One caveat to the findings in this study is that they were unable to find a correlation between viral replicative capacity and HLA-driven mutations. This suggests that this evolutionary relationship is more complex than was captured by their experiments, and that other factors, such as HLA diversity and antiretroviral therapy coverage, are likely important. However, other studies in South Africa have found viral replicative capacity to be correlated with the accumulation of HLA-driven mutations, supporting the overall idea that the mutations to evade the immune system come at a cost to viral fitness.
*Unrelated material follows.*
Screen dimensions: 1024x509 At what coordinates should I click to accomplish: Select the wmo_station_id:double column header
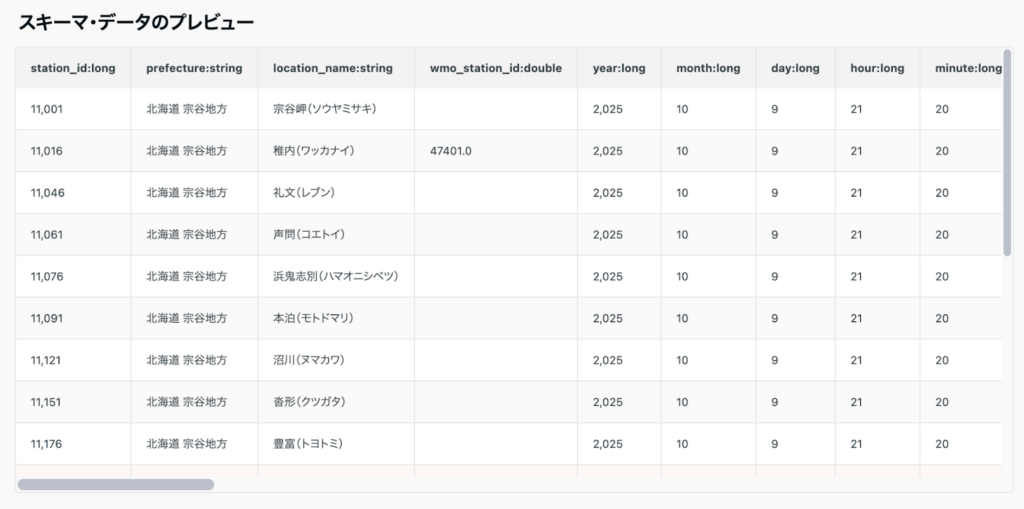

These results echo a longstanding phenomenon in the study of HIV and its close relative, siminan immunodeficiency virus (SIV), which infects non-human primates. While HIV infection in humans results in mortality rate close to 100% when untreated, many primate species, such as the African green monkey, can be infected with SIV without any apparent effect on their health. This points to the importance of host-pathogen co-evolution in disease susceptibility. HIV has infected the human population for less than a century, while SIV has been around for tens of millennia. Over that amount of time, both virus and host have evolved to resist each other without overtly killing each other. While it’s unlikely that we will see any HIV-driven evolutionary pressure on our on biology in our lifetime, it is clear our biology has placed significant pressure on the virus in its short history.